> [Extract to read]

# KelTec Still Sucks



## AquaHull (Jun 10, 2012)




----------



## Arklatex (May 24, 2014)

I still want a PMR 30.









I think 30 rounds of overpriced 22 mag in a lightweight package would make a great bob gun and a great wife's home defense gun. But I've never shot a keltec so...


----------



## Chipper (Dec 22, 2012)

Preachin to the choir. Great video.


The infamous PMR-30. I've posted this before but I'll put it out there again. 
The PMR-30 I had would not fire more 4-5 rounds without an issue. Yes I tried "SEVERAL" different manufactures 22mag ammo. Didn't make a difference in how it functioned. Also bought 5 extra mags for a total of 7, tried all of them still jammed, failure to feed, double feed etc. 
I know they seem like a great little gun and I love the 30 rounds of 22mag. But what good is it?? You would be far better off to pick up a Taurus revolver in 22mag. You still won't be able to hit the side of the barn but at least you will be able to shoot it. 
The only good thing about the PMR, it was in really high demand for some reason during the last panic buy. So I did like everyone else with a junk gun that doesn't work and took it to the gun show. Made a haul and never looked back.


----------



## Urinal Cake (Oct 19, 2013)

They always have...


----------



## A Watchman (Sep 14, 2015)

Especially if its use is a self defense weapon, bad form if you think different.


----------



## SDF880 (Mar 28, 2013)

My SUB2000 9MM has worked just fine from day one and makes a nice companion to my Glock 34.
I keep a handful of the Glock 33 round mags with them and they work just fine in either!


----------



## Camel923 (Aug 13, 2014)

If it doesn't function flawlessly each and every time, I would call it a toy. I want a weapon for self defense I can count on.


----------



## AquaHull (Jun 10, 2012)

KT had to teach Marines how to shoot the PF-9 so it wouldn't be limp wristed


----------



## whoppo (Nov 9, 2012)

The PLR-16, which makes a great pack gun btw, is actually pretty decent. Reliable, puts rounds on target, takes standard AR mags, etc.


----------



## AquaHull (Jun 10, 2012)

whoppo said:


> The PLR-16, which makes a great pack gun btw, is actually pretty decent. Reliable, puts rounds on target, takes standard AR mags, etc.


"The Yankee Marshall" said there were people like you


----------



## Real Old Man (Aug 17, 2015)

For every one of you that have owner a keltec that you weren't happy with, there are more than a few of us out here that have owned them since they first came out, have shot them over police training courses and have a very high opinion of them.

Yes, I've had a few officers that couldn't handle them - john had hands like schrek. Couldn't get the P3AT to fit them worth a shit. Yes It didn't function well in his hands. 

So If you have one you don't like, drop me a PM and I'll see about taking one or two off your hands.:excitement:


----------



## AquaHull (Jun 10, 2012)

Real Old Man said:


> For every one of you that have owner a keltec that you weren't happy with, there are more than a few of us out here that have owned them since they first came out, have shot them over police training courses and have a very high opinion of them.

> [Records supplied]
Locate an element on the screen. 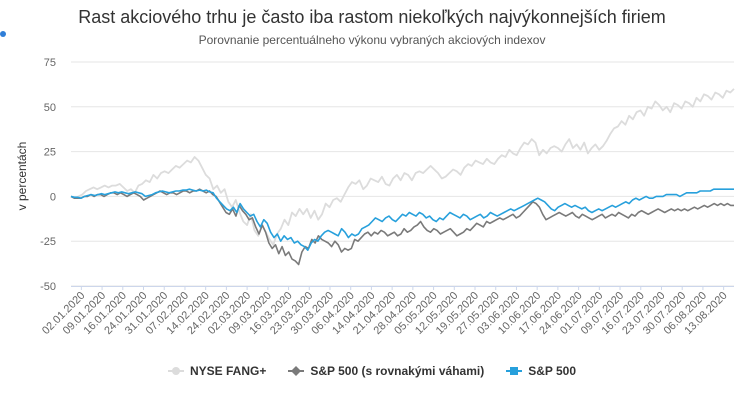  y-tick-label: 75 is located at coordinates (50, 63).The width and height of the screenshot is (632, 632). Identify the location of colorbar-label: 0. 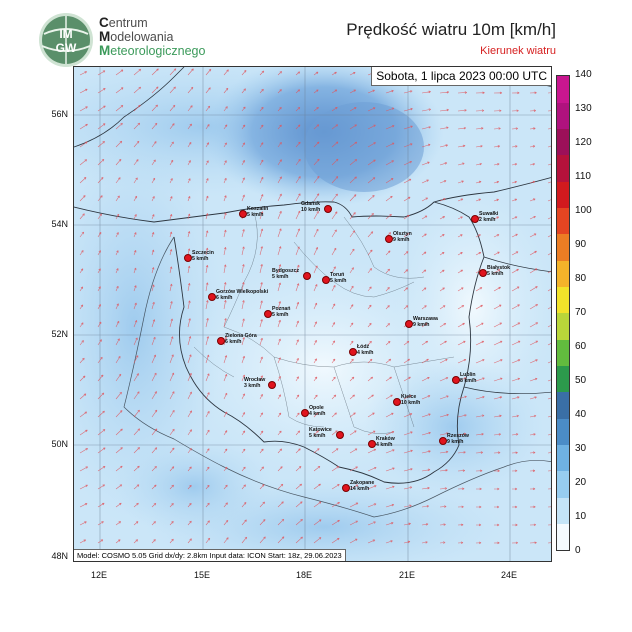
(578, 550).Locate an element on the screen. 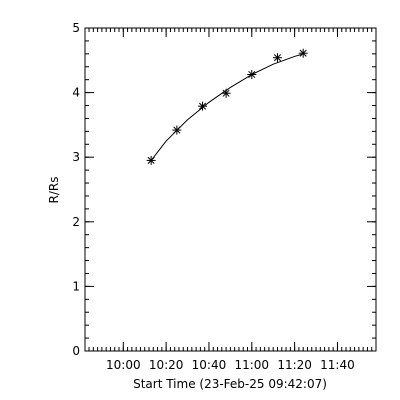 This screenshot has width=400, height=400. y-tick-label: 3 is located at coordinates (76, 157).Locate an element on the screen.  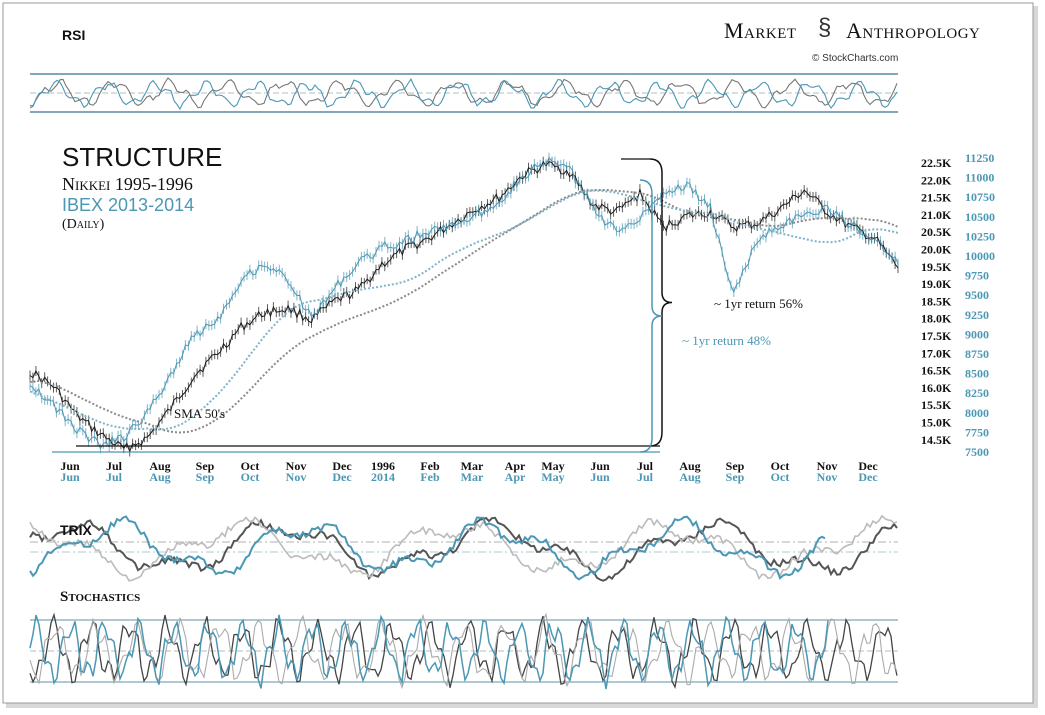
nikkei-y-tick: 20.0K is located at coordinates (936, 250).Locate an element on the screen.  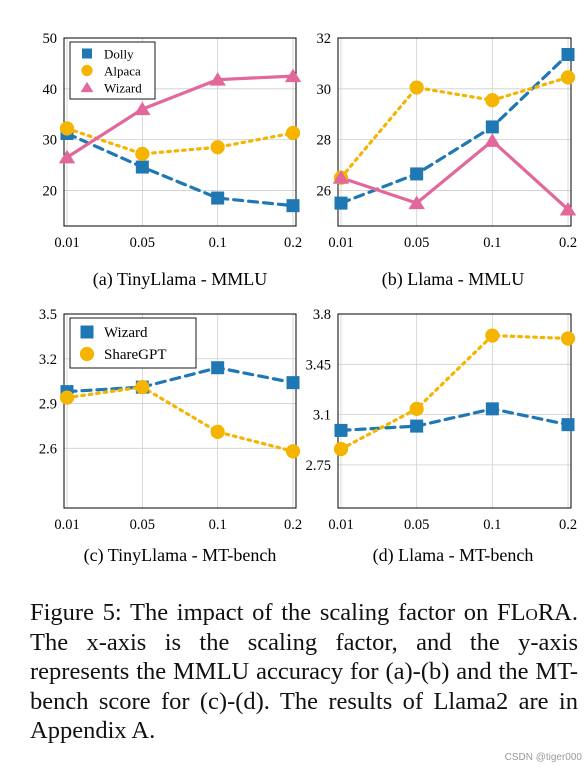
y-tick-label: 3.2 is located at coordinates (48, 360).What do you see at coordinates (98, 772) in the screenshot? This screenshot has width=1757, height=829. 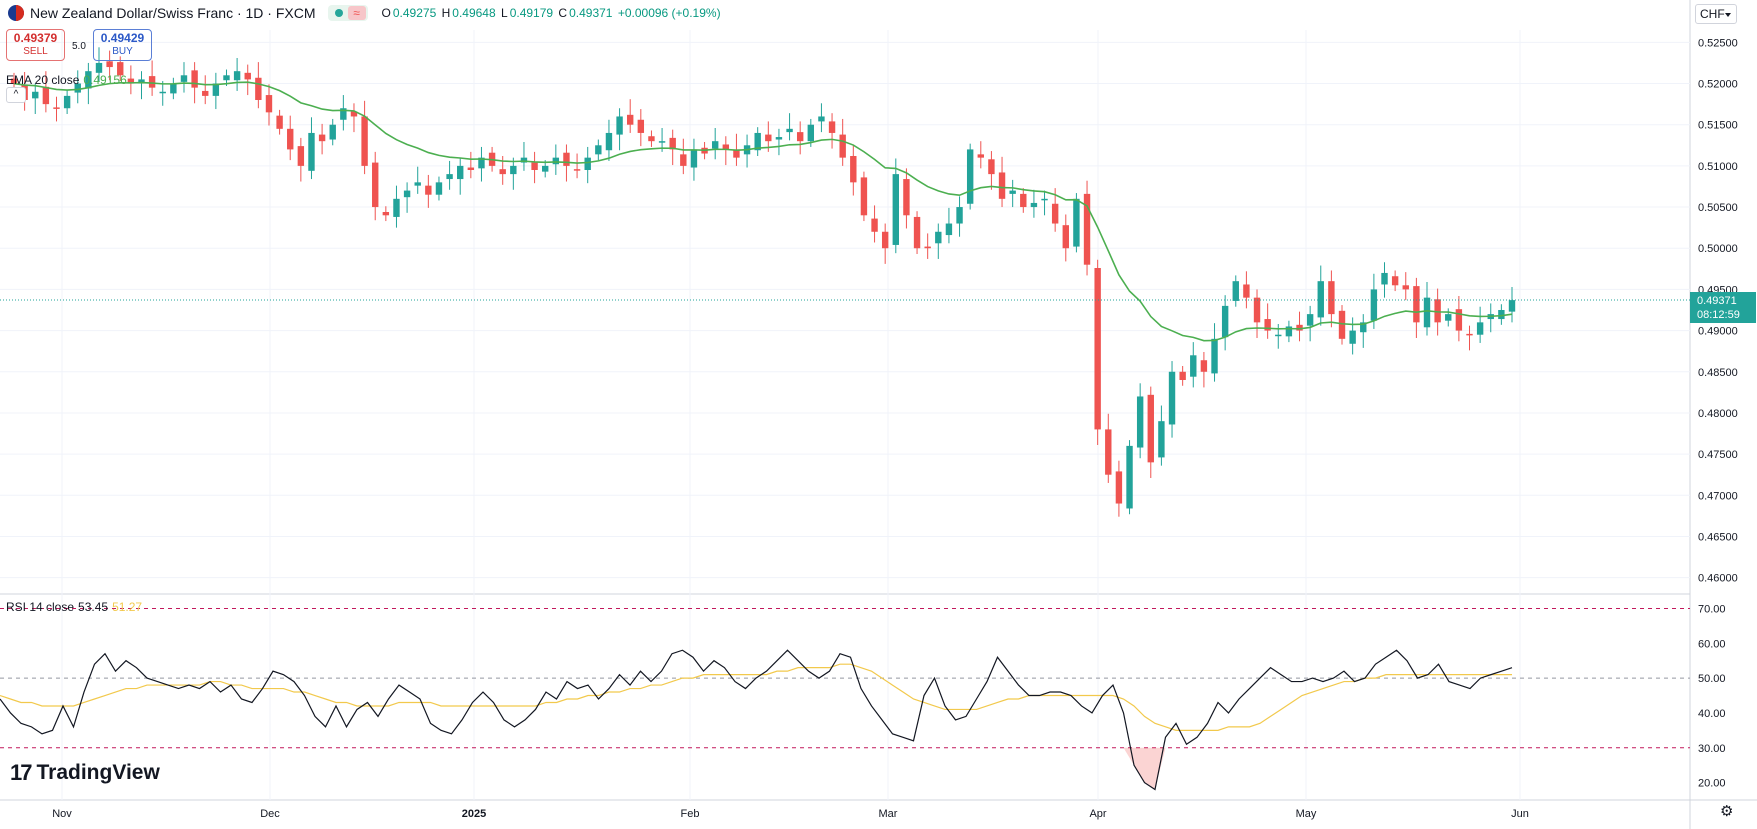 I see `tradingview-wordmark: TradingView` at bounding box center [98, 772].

---

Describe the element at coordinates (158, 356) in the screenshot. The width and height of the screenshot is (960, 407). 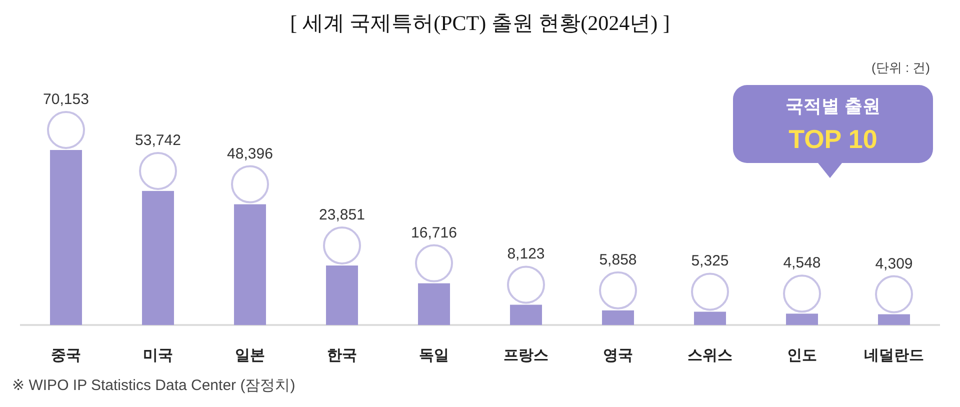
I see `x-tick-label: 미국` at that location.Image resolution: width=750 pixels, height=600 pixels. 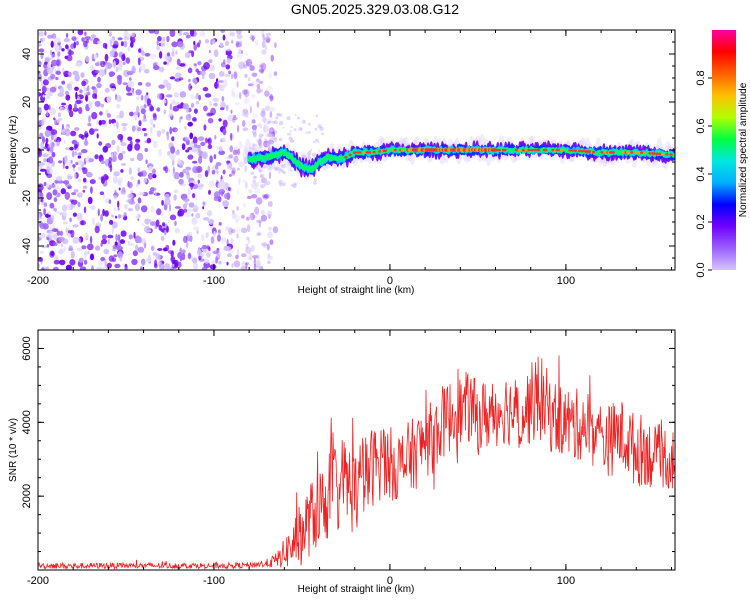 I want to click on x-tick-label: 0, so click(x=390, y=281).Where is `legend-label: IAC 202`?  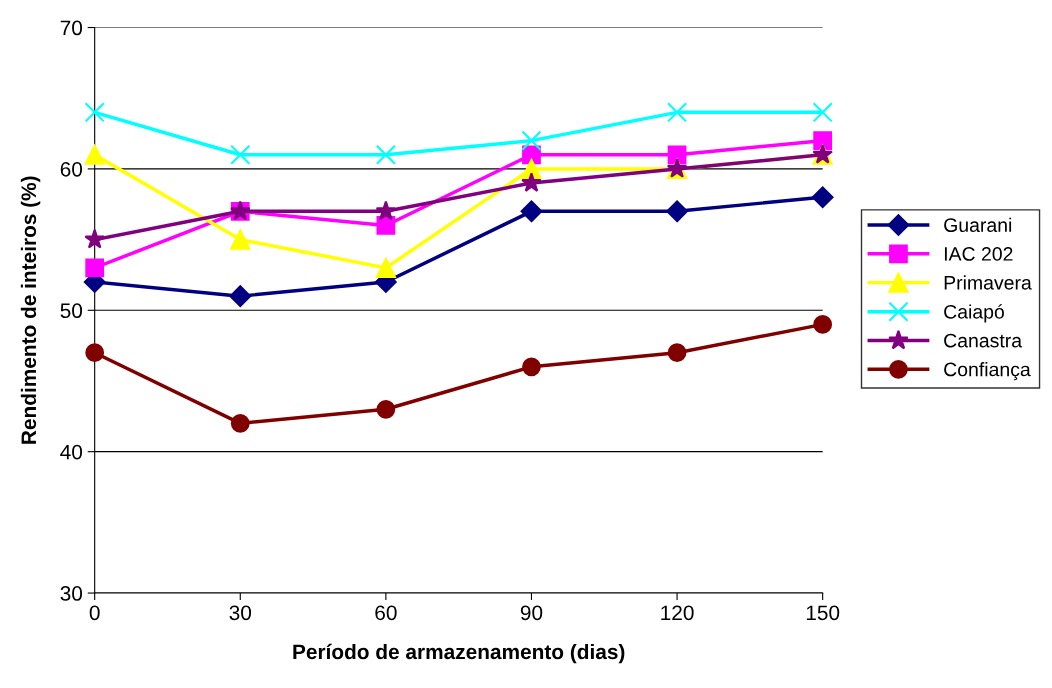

> [To do]
A - Repeat the KelTec forum thread word for word, beginning at "I still want" and stopping after "a keltec so...".
B - Please write what comes next in the KelTec forum thread, picking up after its final line.

> [Answers to the exercises]
A -
I still want a PMR 30.









I think 30 rounds of overpriced 22 mag in a lightweight package would make a great bob gun and a great wife's home defense gun. But I've never shot a keltec so...

B -
> 
> Yes, I've had a few officers that couldn't handle them - john had hands like schrek. Couldn't get the P3AT to fit them worth a shit. Yes It didn't function well in his hands.
> 
> So If you have one you don't like, drop me a PM and I'll see about taking one or two off your hands.:excitement:


Yankee Marshall said they'd be people like you:joyous:


----------



## whoppo (Nov 9, 2012)

AquaHull said:


> "The Yankee Marshall" said there were people like you


And he was right... although few, there are people just like me


----------



## csi-tech (Apr 13, 2013)

Never cared for Kel-Tek. Same category as High Point in my book. If that is all you can afford to defend yourself by all means, get one. If you are a person who cares about your life and the lives of those aroud you, Glock is the entry level choice.


----------



## 8301 (Nov 29, 2014)

I've used a KelTec PTA3 with the mag extension for several years as a summer (super lightweight clothing) carry pistol. It goes bang every time and I've never seen a stovepipe. The trigger pull is long but at only 11 oz loaded and 100% reliability I trust it for a close engagement.

It's so ugly I never have to worry about scratching it.


----------



## sideKahr (Oct 15, 2014)

Very funny video. Thanks.


----------



## AquaHull (Jun 10, 2012)

FoolAmI said:


> I've used a KelTec PTA3 with the mag extension for several years as a summer (super lightweight clothing) carry pistol. It goes bang every time and I've never seen a stovepipe. The trigger pull is long but at only 11 oz loaded and 100% reliability I trust it for a close engagement.
> 
> It's so ugly I never have to worry about scratching it.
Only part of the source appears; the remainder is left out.